Since moving to Berlin, the city has naturally become integrated into his work. There are profound crossovers between Berlin and Havana: each city is composed of layers of history that are simultaneously buried and exposed and each experienced the devastations of revolutionary hope. For Pozo, both Havana and Berlin are infused with tragedy.
Pozo’s main fascination is with the past, with the passing of time washing over the landscape of a cultural psyche along with its formative contentions of history. It is through the marks of struggle, opposition, strife and conquest that a history comes to be and how Pozo’s paintings are created. He builds an aesthetic that appears to be growing old and disappearing before our eyes; at the same time as being fraught with the abrasions of a struggle to exist. Pozo expresses how “submitting the canvas to the violence of wear and tear is essential. You cannot speak of ruin without transmitting the idea of the ruin.”

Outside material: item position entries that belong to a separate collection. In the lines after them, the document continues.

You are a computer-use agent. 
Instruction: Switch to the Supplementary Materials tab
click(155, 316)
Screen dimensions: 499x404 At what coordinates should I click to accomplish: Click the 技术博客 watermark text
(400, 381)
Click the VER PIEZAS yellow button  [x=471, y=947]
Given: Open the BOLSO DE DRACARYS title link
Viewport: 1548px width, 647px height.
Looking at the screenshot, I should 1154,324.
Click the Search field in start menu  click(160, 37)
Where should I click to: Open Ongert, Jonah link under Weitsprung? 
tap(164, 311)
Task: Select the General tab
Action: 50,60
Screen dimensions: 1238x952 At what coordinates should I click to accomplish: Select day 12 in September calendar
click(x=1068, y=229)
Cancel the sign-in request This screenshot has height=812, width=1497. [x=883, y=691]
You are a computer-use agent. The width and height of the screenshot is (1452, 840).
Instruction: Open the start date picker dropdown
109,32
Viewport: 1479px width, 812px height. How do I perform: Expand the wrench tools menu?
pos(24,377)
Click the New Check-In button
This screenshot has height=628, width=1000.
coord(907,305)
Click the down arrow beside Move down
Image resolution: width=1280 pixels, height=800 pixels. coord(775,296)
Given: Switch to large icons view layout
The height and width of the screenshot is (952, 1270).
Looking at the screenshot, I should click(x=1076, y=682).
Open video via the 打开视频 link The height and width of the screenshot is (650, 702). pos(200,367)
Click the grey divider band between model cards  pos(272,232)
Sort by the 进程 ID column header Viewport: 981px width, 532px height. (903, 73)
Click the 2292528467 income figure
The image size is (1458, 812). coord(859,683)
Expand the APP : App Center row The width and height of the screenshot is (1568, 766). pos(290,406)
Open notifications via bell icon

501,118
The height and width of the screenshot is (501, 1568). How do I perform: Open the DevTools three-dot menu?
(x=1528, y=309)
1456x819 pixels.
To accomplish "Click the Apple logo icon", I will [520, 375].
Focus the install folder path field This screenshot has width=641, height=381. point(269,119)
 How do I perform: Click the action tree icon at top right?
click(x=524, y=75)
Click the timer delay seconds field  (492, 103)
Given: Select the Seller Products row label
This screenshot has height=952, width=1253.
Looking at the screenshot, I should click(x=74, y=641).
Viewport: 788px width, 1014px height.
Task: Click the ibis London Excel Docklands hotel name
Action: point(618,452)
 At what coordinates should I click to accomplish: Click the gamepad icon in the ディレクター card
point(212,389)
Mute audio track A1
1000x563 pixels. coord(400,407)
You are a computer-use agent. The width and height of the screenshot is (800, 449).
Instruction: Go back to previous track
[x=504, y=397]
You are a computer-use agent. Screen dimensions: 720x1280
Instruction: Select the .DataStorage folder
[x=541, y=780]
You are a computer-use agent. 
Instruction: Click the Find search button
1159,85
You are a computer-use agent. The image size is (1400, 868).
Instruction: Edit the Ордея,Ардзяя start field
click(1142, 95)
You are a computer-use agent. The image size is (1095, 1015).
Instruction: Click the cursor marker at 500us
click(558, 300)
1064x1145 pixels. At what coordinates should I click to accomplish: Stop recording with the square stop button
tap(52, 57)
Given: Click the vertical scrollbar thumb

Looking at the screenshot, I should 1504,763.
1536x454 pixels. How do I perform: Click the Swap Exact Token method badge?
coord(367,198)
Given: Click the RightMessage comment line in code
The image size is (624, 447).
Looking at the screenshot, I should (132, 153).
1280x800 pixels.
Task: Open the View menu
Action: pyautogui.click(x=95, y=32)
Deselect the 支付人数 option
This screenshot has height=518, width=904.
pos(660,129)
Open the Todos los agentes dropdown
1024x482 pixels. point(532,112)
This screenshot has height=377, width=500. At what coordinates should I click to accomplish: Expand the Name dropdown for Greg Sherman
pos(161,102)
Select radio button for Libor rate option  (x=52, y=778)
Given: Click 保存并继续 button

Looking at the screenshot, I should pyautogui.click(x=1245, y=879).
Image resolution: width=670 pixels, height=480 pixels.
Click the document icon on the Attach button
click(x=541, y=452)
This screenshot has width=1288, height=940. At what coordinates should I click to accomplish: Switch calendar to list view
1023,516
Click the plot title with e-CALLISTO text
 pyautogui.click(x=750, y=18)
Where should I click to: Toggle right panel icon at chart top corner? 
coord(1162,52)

In 2017, Pozo began his first body of work that deals directly with Cuba since 2003. The project is inspired by the title of Jean Paul Sartre’s publication on the Cuban revolution, “Hurricane over Sugar.” An exhibition by the same name was exhibited at Galería de Art y Proyecto Cultural in Havana in 2017. Pozo explains how:
The phrase addresses a threatening presence that everyone waits for without really knowing what dimensions it will take. It alludes to something that goes by, but especially to what it leaves behind when it goes by: the threat of returning and the challenge to survive it. I think that the hurricane works well as a metaphor for Cuban history.